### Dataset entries

= = = =

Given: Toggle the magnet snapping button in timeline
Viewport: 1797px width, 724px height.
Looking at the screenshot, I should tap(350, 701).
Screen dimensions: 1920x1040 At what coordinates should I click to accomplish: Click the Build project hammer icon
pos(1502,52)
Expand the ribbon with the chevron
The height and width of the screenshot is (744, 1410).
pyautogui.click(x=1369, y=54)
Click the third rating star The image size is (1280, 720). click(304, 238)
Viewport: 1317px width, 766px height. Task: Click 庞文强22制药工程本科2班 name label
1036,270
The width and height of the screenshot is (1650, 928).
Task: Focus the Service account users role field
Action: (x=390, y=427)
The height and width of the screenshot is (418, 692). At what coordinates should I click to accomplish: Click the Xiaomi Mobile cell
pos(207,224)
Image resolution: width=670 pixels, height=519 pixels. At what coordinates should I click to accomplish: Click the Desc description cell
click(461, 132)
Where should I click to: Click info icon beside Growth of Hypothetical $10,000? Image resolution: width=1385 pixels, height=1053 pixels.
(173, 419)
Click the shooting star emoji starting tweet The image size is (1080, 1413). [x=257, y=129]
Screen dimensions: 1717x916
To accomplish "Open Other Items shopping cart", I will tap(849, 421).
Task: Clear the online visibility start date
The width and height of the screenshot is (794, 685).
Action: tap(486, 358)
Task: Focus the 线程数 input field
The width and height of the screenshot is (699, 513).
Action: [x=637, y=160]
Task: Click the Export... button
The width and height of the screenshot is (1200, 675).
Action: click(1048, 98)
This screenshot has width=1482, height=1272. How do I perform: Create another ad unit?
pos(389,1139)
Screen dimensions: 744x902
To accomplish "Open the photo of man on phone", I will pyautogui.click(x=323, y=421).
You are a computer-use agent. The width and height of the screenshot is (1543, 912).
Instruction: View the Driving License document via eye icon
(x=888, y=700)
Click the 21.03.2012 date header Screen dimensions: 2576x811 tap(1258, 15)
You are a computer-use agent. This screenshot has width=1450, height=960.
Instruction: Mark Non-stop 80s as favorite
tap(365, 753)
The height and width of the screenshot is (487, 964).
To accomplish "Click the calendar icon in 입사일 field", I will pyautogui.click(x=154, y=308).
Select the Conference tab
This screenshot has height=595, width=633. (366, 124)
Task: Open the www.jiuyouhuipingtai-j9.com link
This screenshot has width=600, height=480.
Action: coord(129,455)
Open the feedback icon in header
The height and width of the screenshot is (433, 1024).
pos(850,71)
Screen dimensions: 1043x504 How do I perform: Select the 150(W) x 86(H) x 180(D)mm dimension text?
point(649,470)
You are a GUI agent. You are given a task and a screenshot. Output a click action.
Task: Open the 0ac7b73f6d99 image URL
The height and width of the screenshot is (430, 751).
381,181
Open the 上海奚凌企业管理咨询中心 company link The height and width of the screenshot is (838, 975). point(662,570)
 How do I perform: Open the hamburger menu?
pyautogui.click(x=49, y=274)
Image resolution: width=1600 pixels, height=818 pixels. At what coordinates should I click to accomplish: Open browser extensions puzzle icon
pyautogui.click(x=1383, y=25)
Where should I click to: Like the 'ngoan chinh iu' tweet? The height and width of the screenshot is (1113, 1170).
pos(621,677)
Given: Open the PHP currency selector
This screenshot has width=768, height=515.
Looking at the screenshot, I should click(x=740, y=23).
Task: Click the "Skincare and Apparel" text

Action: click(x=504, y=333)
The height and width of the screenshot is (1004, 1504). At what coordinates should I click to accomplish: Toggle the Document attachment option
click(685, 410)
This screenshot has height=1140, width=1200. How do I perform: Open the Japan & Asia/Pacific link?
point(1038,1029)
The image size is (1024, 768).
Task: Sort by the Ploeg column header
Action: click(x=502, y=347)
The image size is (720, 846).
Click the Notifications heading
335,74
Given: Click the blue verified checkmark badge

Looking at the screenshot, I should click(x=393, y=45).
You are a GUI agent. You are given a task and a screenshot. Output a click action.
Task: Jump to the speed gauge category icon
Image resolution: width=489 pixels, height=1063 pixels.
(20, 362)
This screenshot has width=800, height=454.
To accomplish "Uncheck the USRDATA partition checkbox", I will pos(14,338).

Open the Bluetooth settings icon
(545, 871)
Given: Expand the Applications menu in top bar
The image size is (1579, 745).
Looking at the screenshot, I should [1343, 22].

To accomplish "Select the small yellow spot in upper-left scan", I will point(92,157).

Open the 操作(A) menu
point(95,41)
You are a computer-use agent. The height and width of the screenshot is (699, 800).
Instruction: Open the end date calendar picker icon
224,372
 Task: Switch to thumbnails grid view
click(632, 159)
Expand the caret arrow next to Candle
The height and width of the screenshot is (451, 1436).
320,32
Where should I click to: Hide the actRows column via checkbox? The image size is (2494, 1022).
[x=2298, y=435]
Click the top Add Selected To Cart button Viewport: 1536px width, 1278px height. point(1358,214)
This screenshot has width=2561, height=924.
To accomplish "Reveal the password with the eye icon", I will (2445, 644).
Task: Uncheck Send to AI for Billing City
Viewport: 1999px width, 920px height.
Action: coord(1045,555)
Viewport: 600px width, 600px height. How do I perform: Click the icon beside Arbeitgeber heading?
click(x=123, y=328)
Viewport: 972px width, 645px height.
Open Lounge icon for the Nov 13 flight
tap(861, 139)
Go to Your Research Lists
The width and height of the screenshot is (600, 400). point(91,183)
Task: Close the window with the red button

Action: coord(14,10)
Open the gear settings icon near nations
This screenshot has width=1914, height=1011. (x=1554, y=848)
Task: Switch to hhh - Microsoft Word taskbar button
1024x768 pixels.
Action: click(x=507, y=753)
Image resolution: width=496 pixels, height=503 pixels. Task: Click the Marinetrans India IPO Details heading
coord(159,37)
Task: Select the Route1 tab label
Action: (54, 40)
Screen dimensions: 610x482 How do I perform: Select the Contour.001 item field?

= = = =

### PROBLEM REQUIREMENTS
The data, all of it, should be transcribed exactly.

### RESULT
Given: Toggle the magnet snapping button in timeline
Viewport: 1797px width, 724px height.
Looking at the screenshot, I should tap(350, 701).
Screen dimensions: 1920x1040 At what coordinates should I click to accomplish: Click the Build project hammer icon
pos(1502,52)
Expand the ribbon with the chevron
The height and width of the screenshot is (744, 1410).
pyautogui.click(x=1369, y=54)
Click the third rating star The image size is (1280, 720). click(304, 238)
Viewport: 1317px width, 766px height. Task: Click 庞文强22制药工程本科2班 name label
1036,270
The width and height of the screenshot is (1650, 928).
Task: Focus the Service account users role field
Action: (x=390, y=427)
The height and width of the screenshot is (418, 692). At what coordinates should I click to accomplish: Click the Xiaomi Mobile cell
pos(207,224)
Image resolution: width=670 pixels, height=519 pixels. At what coordinates should I click to accomplish: Click the Desc description cell
click(461, 132)
Where should I click to: Click info icon beside Growth of Hypothetical $10,000? Image resolution: width=1385 pixels, height=1053 pixels.
(173, 419)
Click the shooting star emoji starting tweet The image size is (1080, 1413). [x=257, y=129]
Screen dimensions: 1717x916
To accomplish "Open Other Items shopping cart", I will tap(849, 421).
Task: Clear the online visibility start date
The width and height of the screenshot is (794, 685).
Action: tap(486, 358)
Task: Focus the 线程数 input field
The width and height of the screenshot is (699, 513).
Action: [x=637, y=160]
Task: Click the Export... button
The width and height of the screenshot is (1200, 675).
Action: click(1048, 98)
This screenshot has width=1482, height=1272. How do I perform: Create another ad unit?
pos(389,1139)
Screen dimensions: 744x902
To accomplish "Open the photo of man on phone", I will pyautogui.click(x=323, y=421).
You are a computer-use agent. The width and height of the screenshot is (1543, 912).
Instruction: View the Driving License document via eye icon
(x=888, y=700)
Click the 21.03.2012 date header Screen dimensions: 2576x811 tap(1258, 15)
You are a computer-use agent. This screenshot has width=1450, height=960.
Instruction: Mark Non-stop 80s as favorite
tap(365, 753)
The height and width of the screenshot is (487, 964).
To accomplish "Click the calendar icon in 입사일 field", I will pyautogui.click(x=154, y=308).
Select the Conference tab
This screenshot has height=595, width=633. (366, 124)
Task: Open the www.jiuyouhuipingtai-j9.com link
This screenshot has width=600, height=480.
Action: coord(129,455)
Open the feedback icon in header
The height and width of the screenshot is (433, 1024).
pos(850,71)
Screen dimensions: 1043x504 How do I perform: Select the 150(W) x 86(H) x 180(D)mm dimension text?
point(649,470)
You are a GUI agent. You are given a task and a screenshot. Output a click action.
Task: Open the 0ac7b73f6d99 image URL
The height and width of the screenshot is (430, 751).
381,181
Open the 上海奚凌企业管理咨询中心 company link The height and width of the screenshot is (838, 975). point(662,570)
 How do I perform: Open the hamburger menu?
pyautogui.click(x=49, y=274)
Image resolution: width=1600 pixels, height=818 pixels. At what coordinates should I click to accomplish: Open browser extensions puzzle icon
pyautogui.click(x=1383, y=25)
Where should I click to: Like the 'ngoan chinh iu' tweet? The height and width of the screenshot is (1113, 1170).
pos(621,677)
Given: Open the PHP currency selector
This screenshot has width=768, height=515.
Looking at the screenshot, I should click(x=740, y=23).
Task: Click the "Skincare and Apparel" text

Action: click(x=504, y=333)
The height and width of the screenshot is (1004, 1504). At what coordinates should I click to accomplish: Toggle the Document attachment option
click(685, 410)
This screenshot has height=1140, width=1200. How do I perform: Open the Japan & Asia/Pacific link?
point(1038,1029)
The image size is (1024, 768).
Task: Sort by the Ploeg column header
Action: click(x=502, y=347)
The image size is (720, 846).
Click the Notifications heading
335,74
Given: Click the blue verified checkmark badge

Looking at the screenshot, I should click(x=393, y=45).
You are a GUI agent. You are given a task and a screenshot. Output a click action.
Task: Jump to the speed gauge category icon
Image resolution: width=489 pixels, height=1063 pixels.
(20, 362)
This screenshot has width=800, height=454.
To accomplish "Uncheck the USRDATA partition checkbox", I will pos(14,338).

Open the Bluetooth settings icon
(545, 871)
Given: Expand the Applications menu in top bar
The image size is (1579, 745).
Looking at the screenshot, I should [1343, 22].

To accomplish "Select the small yellow spot in upper-left scan", I will point(92,157).

Open the 操作(A) menu
point(95,41)
You are a computer-use agent. The height and width of the screenshot is (699, 800).
Instruction: Open the end date calendar picker icon
224,372
 Task: Switch to thumbnails grid view
click(632, 159)
Expand the caret arrow next to Candle
The height and width of the screenshot is (451, 1436).
320,32
Where should I click to: Hide the actRows column via checkbox? The image size is (2494, 1022).
[x=2298, y=435]
Click the top Add Selected To Cart button Viewport: 1536px width, 1278px height. point(1358,214)
This screenshot has width=2561, height=924.
To accomplish "Reveal the password with the eye icon", I will (2445, 644).
Task: Uncheck Send to AI for Billing City
Viewport: 1999px width, 920px height.
Action: coord(1045,555)
Viewport: 600px width, 600px height. How do I perform: Click the icon beside Arbeitgeber heading?
click(x=123, y=328)
Viewport: 972px width, 645px height.
Open Lounge icon for the Nov 13 flight
tap(861, 139)
Go to Your Research Lists
The width and height of the screenshot is (600, 400). point(91,183)
Task: Close the window with the red button

Action: coord(14,10)
Open the gear settings icon near nations
This screenshot has width=1914, height=1011. (x=1554, y=848)
Task: Switch to hhh - Microsoft Word taskbar button
1024x768 pixels.
Action: click(x=507, y=753)
Image resolution: width=496 pixels, height=503 pixels. Task: Click the Marinetrans India IPO Details heading
coord(159,37)
Task: Select the Route1 tab label
Action: (54, 40)
Screen dimensions: 610x482 How do I perform: Select the Contour.001 item field?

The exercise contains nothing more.